Plataforma para desenvolver negócio dos biorecursos marinhos já tem 80 membros

Bluebio Alliance é apresentada hoje em Cascais e tem como missão organizar uma fileira “desmembrada”. Sector vale entre dois a quatro mil milhões de euros na Europa.

O que sobra da indústria das conservas pode ter aplicações na cosmética ou em aplicações biomédicas
Foto
O que sobra da indústria das conservas pode ter aplicações na cosmética ou em aplicações biomédicas Nelson Garrido

A primeira plataforma dedicada aos biorecursos marinhos é apresentada, nesta quinta-feira, em Cascais e já tem uma lista de 80 membros, 26 dos quais empresas que operam neste mercado. A Bluebio Alliance junta investigadores e organizações e quer constituir um negócio ainda por explorar em Portugal e com um potencial de crescimento de 14 a 15% ao ano. Helena Vieira, professora da Faculdade de Ciências da Universidade de Lisboa e directora-executiva da organização sem fins lucrativos, recorda que metade do PIB da União Europeia é gerado em áreas costeiras e só a biotecnologia do mar e os biorecursos marinhos valem entre dois a quatro mil milhões de euros na União Europeia (UE).

A rede será instalada na incubadora DNA Cascais, como apoio da autarquia local e do BPI, e tem uma equipa executiva composta por elementos de empresas e entidades fundadoras, como a Soja de Portugal, o centro de investigação 3B’s da Universidade do Minho e o laboratório associado CIIMAR da Universidade do Porto. Na prática, a Bluebio Alliance quer estabelecer ligações entre quem investiga, quem desenvolve produtos e os comercializa, e quem financia.

“A cadeia de valor existe mas está desorganizada e desmembrada. As empresas da fileira do pescado ou das conservas, por exemplo, provavelmente não sabem como criar valor acrescentado para os seus sub-produtos e há start-ups que podem estar a trabalhar nessa área”, detalha Helena Vieira.

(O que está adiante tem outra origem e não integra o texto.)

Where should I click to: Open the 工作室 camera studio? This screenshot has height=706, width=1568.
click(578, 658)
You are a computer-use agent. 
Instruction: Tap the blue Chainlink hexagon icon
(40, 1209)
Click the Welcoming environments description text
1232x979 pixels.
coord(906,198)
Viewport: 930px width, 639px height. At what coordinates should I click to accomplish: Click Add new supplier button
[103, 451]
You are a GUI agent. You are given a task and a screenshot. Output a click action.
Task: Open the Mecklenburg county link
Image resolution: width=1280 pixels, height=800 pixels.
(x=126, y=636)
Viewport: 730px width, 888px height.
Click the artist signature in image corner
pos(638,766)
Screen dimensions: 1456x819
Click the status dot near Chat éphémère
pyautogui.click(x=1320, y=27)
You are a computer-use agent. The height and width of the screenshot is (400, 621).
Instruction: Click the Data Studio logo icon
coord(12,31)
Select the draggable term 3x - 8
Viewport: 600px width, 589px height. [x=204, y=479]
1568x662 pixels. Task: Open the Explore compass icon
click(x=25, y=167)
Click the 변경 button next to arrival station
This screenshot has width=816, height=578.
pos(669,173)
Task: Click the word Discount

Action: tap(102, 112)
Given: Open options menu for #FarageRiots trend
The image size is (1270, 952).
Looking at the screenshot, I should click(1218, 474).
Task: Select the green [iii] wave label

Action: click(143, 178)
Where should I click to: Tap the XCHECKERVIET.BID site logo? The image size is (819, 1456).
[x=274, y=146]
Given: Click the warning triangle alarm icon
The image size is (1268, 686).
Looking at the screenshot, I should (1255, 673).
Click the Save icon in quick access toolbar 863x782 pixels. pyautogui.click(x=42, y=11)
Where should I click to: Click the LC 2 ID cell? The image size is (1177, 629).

Em concreto, na produção de conservas de sardinhas ou na transformação de pescado o que sobra é transformado em farinha e usado na alimentação animal, com baixo valor acrescentado. “A pele de peixe pode ser usada pela indústria do calçado ou têxtil, as espinhas e os restos de cartilagens têm aplicações biomédicas ou na cosmética”, exemplifica. Além disso, há trabalho a fazer ao nível das universidades. “Um dos problemas do sector é que temos muito conhecimento acumulado e produzido, mas não é transferido para o mercado, nem é aplicado”, lamenta.

O grande objectivo da nova plataforma também é internacionalizar as empresas que operam neste mercado, estimular a criação de novos negócios e o emprego e tornar o país numa referência. “Temos a plataforma continental que temos, os recursos estão aqui, podemos criar e reter talento”, salienta. A rede é uma organização sem fins lucrativos e será financiada por fundos comunitários e actividades próprias, como conferências ou formação.